== EXTRACT TO READ ==

(begin)

# Liveries close to Liverpool?



## vingupingu (14 February 2016)

Hi!
I moved to Liverpool to attend university in September last year, and am looking to bring my horse (most likely) in September this year. Ideally we're looking for somewhere he can be turned out with other horses, and a decent sized arena.
Also I don't have a car so am dependent on bus/rail. Any suggestions?


----------



## Ellevis (16 February 2016)

Hi!  I'm not aware of any livery yards right in the city centre, but there are some not too far away.
Bullens farm is in Kirkby which is the closest station - it would be approx a 20 min train ride away,  first from Liverpool central - Walton, and then a change to the Kirkby train, not too sure about the buses in that area but think the nearest stop would be a 20 minute walk away from the livery yard.

(end)

== STATED TASK ==
Continue the forum thread about finding horse livery near Liverpool, picking up right after its last sentence. The data block below has no connection to the forum thread above.

A block of data
(begin)

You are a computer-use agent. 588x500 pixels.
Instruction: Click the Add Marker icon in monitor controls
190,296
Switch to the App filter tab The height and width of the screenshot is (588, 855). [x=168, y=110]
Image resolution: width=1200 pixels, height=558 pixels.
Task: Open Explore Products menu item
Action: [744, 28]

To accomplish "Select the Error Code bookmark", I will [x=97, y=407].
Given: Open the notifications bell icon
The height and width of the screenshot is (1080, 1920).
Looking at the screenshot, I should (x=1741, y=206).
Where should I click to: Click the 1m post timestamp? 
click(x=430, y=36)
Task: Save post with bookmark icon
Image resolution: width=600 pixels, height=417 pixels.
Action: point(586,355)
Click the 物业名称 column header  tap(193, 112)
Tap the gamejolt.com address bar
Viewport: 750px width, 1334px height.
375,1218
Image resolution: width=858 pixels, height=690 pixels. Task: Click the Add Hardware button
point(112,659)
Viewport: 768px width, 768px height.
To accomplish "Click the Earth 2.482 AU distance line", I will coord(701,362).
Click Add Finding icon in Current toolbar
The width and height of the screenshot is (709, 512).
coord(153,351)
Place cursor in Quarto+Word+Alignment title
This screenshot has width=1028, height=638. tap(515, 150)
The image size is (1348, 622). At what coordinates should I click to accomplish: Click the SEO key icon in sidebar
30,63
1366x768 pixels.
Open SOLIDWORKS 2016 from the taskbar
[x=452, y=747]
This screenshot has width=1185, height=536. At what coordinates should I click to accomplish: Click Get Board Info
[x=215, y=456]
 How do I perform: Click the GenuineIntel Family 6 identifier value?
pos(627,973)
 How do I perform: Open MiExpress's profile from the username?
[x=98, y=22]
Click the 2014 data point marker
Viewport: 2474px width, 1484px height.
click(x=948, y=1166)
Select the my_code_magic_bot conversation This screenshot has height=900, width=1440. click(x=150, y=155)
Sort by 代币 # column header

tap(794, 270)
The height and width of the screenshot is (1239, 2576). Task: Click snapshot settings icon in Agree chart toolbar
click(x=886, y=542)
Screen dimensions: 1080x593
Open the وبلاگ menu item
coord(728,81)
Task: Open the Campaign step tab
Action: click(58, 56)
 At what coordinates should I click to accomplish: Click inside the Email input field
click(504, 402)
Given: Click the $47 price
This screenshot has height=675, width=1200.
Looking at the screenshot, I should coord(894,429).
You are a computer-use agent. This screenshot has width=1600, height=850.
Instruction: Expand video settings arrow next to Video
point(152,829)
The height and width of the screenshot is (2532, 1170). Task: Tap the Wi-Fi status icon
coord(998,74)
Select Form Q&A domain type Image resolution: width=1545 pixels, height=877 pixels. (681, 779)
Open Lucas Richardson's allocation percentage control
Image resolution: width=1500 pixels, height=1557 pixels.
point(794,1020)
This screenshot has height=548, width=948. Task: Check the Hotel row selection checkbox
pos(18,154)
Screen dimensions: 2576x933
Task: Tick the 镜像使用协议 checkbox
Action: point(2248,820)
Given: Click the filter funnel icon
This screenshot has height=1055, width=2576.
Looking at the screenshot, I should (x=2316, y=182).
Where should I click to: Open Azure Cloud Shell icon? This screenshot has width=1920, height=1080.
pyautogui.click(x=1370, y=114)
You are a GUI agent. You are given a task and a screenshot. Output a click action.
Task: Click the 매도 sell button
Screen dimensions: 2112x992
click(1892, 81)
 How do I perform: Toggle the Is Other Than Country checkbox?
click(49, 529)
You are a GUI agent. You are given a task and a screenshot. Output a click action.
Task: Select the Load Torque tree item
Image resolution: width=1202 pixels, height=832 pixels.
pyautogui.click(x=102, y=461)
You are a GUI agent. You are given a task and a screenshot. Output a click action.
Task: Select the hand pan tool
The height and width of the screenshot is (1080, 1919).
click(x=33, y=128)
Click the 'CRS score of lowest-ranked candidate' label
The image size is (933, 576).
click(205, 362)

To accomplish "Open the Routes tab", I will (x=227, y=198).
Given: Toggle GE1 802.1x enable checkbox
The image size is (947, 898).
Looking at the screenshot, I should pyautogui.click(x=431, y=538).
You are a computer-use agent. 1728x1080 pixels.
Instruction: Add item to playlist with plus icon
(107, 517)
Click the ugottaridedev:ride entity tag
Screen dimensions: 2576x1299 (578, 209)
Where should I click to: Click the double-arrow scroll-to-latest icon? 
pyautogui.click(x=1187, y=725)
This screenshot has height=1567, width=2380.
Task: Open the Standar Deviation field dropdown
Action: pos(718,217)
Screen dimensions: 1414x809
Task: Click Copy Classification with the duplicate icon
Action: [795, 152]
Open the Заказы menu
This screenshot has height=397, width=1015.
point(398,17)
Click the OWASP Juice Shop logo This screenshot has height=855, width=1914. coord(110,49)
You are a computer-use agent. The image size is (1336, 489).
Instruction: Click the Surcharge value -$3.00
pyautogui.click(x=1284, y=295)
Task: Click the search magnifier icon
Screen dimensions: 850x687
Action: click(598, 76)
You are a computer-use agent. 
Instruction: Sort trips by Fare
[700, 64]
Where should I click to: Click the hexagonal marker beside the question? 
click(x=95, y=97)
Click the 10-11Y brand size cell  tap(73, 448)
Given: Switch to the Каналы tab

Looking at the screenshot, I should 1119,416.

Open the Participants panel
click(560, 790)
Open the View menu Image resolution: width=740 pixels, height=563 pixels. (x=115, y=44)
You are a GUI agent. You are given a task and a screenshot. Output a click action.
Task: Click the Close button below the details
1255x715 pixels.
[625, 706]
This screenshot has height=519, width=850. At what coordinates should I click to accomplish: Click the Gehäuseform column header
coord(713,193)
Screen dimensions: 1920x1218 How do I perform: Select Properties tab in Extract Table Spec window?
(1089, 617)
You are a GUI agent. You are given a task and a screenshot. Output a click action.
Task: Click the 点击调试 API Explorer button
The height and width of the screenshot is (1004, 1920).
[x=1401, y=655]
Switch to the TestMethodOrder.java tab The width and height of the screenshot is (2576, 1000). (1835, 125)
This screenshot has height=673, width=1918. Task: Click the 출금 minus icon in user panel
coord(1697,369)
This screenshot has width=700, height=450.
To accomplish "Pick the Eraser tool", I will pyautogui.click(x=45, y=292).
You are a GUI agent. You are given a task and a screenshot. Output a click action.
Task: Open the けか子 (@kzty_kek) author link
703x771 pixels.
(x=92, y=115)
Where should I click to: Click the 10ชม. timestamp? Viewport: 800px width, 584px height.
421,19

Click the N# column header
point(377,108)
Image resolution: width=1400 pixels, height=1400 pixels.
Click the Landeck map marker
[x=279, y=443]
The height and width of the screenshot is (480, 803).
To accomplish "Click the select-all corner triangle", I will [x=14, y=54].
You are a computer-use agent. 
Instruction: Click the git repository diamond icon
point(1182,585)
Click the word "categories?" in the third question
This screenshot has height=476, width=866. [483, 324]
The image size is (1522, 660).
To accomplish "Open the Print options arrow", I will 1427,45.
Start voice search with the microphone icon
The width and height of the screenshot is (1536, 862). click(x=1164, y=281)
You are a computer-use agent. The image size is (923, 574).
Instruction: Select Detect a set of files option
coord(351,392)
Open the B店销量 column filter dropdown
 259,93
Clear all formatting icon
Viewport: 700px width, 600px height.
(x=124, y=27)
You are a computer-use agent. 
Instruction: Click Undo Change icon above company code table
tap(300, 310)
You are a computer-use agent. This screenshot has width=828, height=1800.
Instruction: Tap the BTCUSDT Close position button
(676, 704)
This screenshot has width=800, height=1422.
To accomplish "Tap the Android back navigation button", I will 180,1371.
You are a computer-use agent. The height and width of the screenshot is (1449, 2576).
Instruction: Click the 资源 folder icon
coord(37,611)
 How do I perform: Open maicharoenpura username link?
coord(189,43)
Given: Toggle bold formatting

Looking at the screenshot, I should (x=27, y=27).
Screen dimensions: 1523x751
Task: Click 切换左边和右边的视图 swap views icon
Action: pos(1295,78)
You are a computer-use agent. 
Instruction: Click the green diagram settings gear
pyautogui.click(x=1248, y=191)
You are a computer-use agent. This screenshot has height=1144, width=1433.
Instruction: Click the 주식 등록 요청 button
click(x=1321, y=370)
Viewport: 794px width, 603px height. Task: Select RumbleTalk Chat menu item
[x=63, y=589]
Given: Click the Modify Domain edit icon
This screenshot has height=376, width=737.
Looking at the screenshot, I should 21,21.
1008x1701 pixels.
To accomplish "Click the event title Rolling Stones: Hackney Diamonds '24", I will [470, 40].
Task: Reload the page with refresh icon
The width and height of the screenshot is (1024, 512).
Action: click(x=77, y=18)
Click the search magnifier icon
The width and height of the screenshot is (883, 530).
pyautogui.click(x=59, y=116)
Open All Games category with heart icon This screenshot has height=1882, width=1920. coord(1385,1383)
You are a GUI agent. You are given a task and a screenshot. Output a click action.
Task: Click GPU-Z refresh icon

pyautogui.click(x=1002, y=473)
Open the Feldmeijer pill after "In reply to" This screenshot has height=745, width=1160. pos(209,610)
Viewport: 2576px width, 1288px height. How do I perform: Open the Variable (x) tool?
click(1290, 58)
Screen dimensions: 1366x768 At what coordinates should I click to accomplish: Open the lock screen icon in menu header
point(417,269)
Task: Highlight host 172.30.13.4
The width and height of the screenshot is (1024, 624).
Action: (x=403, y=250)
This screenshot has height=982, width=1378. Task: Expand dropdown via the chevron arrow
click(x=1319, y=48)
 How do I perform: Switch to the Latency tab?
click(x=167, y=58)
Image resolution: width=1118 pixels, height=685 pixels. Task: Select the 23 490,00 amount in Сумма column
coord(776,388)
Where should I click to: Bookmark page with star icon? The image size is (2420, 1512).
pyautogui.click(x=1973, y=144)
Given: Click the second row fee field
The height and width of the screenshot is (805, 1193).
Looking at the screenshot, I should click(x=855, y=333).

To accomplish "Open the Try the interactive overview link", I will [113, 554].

(end)

== TASK RESPONSE ==
If you were willing to go slightly further afield, there are more yards towards ormskirk/maghull/southport area, one that springs to mind is Abbey Stud in Maghull as it's right by a bus stop, this would involve a 25 minute train journey to maghull, a short bus ride on the 231 to the Weld Blundell pub and a 10 minute walk to the yard, alternatively you could jump on the 300 bus here to southport for 2 minutes down the road and get off at a stop adjacent to the road the yards on!  (sorry very detailed i know the area well ) 
Oooh actually just remembered Ashtons, this would be easy - 25 min train to Maghull, then 5 min bike ride down the road to Ashtons, or there may be a bus but not sure about this, you can PM me if you need any more help


----------



## vingupingu (1 May 2016)

Looks like he won't be joining me just yet after all, but thanks for the reply! I'll check those out and hopefully next summer I'll get my buddy over here.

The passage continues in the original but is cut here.